Directed by Robert Rodriguez

Breezy and entertaining while preserving its intelligence, Shorts is a rarity in this unexciting celluloid summer. The film revolves around a magical rock that allows wishes to become reality.  As one would expect, chaos slowly ensues as every character who gets ahold of the rock finds his wishes backfire into a chaotic mess, as their wishes come true. It is an old concept–you cannot give the power of God to us mere humans.  It got us cast out of the Garden of Eden.

An important element to the film’s success is that the two main child actors are very solid.  Narrator/protagonist Toe Thompson is ably played by Jimmy Bennett, who posesses terrific comic pacing.  Writer/director Robert Rodriguez also gets a funny yet darkly villainous performance from newcomer Jolie Vanier as Helvetica Black.  Her character was supposed to be hiding a crush on our protagonist Thompson.  She began by bullying Toe, while throughout the film her reluctance to do so gradually became more visible.

Rodriguez also packed the film with comedic veterans he knew he could rely on.

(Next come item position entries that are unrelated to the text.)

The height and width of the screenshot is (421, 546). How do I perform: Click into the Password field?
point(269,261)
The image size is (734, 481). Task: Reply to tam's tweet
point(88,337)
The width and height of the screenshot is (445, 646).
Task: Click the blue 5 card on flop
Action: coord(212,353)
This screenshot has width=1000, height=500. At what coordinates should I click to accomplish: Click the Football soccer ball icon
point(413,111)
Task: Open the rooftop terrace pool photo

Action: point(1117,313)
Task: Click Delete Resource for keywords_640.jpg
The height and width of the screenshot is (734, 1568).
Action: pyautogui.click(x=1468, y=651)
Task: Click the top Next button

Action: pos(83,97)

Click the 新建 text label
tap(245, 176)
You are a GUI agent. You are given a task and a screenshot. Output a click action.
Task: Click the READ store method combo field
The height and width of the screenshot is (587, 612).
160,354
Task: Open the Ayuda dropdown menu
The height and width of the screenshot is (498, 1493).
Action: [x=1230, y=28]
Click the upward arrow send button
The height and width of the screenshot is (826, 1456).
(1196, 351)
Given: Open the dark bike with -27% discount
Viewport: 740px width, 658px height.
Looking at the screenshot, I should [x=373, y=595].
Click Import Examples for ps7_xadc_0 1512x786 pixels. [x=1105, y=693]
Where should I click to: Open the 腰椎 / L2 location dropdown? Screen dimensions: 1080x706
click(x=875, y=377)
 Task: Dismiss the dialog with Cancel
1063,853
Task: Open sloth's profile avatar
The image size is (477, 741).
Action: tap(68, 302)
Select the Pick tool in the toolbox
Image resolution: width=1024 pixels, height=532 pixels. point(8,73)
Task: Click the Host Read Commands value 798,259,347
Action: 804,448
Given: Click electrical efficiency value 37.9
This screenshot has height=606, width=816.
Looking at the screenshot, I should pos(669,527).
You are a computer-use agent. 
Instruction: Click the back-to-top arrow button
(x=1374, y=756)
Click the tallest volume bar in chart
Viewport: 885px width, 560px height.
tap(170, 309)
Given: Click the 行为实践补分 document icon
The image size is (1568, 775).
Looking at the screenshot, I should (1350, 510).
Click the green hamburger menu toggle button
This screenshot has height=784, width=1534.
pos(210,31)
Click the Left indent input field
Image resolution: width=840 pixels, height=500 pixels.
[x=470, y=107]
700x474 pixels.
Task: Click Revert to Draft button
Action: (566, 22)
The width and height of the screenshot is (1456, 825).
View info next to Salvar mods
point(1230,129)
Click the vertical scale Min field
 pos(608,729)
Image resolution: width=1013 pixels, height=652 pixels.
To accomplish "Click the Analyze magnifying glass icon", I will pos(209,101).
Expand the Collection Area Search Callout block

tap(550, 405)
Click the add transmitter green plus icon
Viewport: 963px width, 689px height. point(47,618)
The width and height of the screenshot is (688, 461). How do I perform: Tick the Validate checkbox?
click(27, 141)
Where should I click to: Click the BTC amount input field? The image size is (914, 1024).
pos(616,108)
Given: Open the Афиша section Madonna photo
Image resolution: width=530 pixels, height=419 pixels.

Standouts included Jon Cryer (who shines in the TV series Two and a Half Men as the straight man to his brother Charlie, played by Charlie Sheen).  Cryer obviously had great fun as Dad Thompson.  Mom Thompson is played by Leslie Mann (an Apatow regular, who offered up a scene-stealing performance in 40 Year Old Virgin and was even better in Knocked Up.)

The city in which the film’s actions take place (Black Falls) is ground zero for the Black Box, a ridiculous multi-platform technological marvel that can do everything from shaving your face to sending a text message.  The consequence of this is that people use the device rather than communicate naturally with each other or the outside world.  In their world, boys look at multiple TV screens to see the weather rather than looking out a window.   There is a scene in which Mom and Dad Thompson are in the same room and are texting each other, rather than speaking.  Rodriguez knows this film is aimed at children, and kudos to him for addressing this issue as they will be the generation to decide how our rapidly evolving technology will be used. Will they use this power to improve the world or will it will be the noose they use to hang themselves? As someone who just purchased a BlackBerry, these subplots gave me pause to consider my own reliance on technology.

The film combines pure childlike fun with a little social commentary, and on those terms it is successful. The film’s approach to its morality is far from groundbreaking; villains are defeated by their own greed and everyone gets to learn a valuable lesson.  While there’s not much new here, it’s certainly more potent in subject matter than Rodriguez’s Spy Kids series.  If you are willing to throw cynicism to the wind for 90 minutes, it is a fun watch.